= TASKS =
a) Answer these from the operating system lab text:
(i) What does SCSI stand for?
(ii) How is a sector defined?
(iii) Which kind of operating system is listed fifth?
b) Reproduce word for word the stretch of the operating system lab text from "2. What are" through "What is SCSI?".

= PAGE TEXT =
....................
Saturday, October 10, 2015

Anna University Chennai Operating System Lab Viva Questions

Anna University Chennai
Operating System Lab
Practical Exam
VIVA QUESTIONS with answers

1. What is an operating system?
An operating system is a program that acts as an intermediary between the user and the computer hardware. The purpose of an OS is to provide a convenient environment in which user can execute
programs in a convenient and efficient manner.

2. What are the different operating systems?
1. Batched operating systems
2. Multi-programmed operating systems
3. timesharing operating systems
4. Distributed operating systems
5. Real-time operating systems

3. What is a boot-strap program?
Bootstrapping is a technique by which a simple computer program activates a more complicated system of programs.

4.What is BIOS?
A BIOS is software that is put on computers which allows the user to configure the input and output of a computer.

5. What is SCSI?
Small computer systems interface.

6. What is a sector?
Smallest addressable portion of a disk.

7. What is cache-coherency?
....................
(Items listed in a dataset)
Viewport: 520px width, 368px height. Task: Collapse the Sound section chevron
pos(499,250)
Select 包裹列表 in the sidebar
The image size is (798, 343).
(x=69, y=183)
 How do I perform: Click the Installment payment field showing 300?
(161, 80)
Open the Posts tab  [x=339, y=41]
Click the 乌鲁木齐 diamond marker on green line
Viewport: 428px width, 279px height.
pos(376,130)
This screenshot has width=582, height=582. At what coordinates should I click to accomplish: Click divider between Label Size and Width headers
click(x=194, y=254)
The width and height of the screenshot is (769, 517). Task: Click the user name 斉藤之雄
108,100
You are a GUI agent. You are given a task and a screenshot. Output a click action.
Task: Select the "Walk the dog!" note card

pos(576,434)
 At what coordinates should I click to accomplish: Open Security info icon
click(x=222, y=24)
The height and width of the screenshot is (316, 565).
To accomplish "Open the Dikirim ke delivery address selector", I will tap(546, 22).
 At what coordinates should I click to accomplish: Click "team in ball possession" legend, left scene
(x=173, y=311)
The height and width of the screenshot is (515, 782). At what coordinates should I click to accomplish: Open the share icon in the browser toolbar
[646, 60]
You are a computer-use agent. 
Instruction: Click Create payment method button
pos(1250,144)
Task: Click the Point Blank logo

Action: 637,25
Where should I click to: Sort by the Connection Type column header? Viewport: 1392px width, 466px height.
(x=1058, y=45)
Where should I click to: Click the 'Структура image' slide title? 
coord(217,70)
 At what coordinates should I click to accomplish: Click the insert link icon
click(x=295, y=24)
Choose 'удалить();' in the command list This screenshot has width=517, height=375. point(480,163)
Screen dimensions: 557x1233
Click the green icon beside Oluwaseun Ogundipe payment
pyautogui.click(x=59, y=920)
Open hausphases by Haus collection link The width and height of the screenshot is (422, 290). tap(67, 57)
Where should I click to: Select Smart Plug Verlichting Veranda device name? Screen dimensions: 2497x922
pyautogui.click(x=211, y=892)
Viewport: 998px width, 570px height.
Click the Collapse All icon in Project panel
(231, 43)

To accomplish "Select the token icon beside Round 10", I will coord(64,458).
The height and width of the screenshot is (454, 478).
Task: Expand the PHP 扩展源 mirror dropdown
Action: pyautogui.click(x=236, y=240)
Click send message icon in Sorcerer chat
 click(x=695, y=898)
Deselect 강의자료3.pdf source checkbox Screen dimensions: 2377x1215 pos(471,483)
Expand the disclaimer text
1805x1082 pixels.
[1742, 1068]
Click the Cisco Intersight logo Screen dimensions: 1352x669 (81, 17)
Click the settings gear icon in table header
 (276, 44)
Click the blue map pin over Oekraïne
....................
= TASK RESULTS =
a)
(i) Small computer systems interface.
(ii) The smallest addressable portion of a disk.
(iii) Real-time operating systems.

b)
2. What are the different operating systems?
1. Batched operating systems
2. Multi-programmed operating systems
3. timesharing operating systems
4. Distributed operating systems
5. Real-time operating systems

3. What is a boot-strap program?
Bootstrapping is a technique by which a simple computer program activates a more complicated system of programs.

4.What is BIOS?
A BIOS is software that is put on computers which allows the user to configure the input and output of a computer.

5. What is SCSI?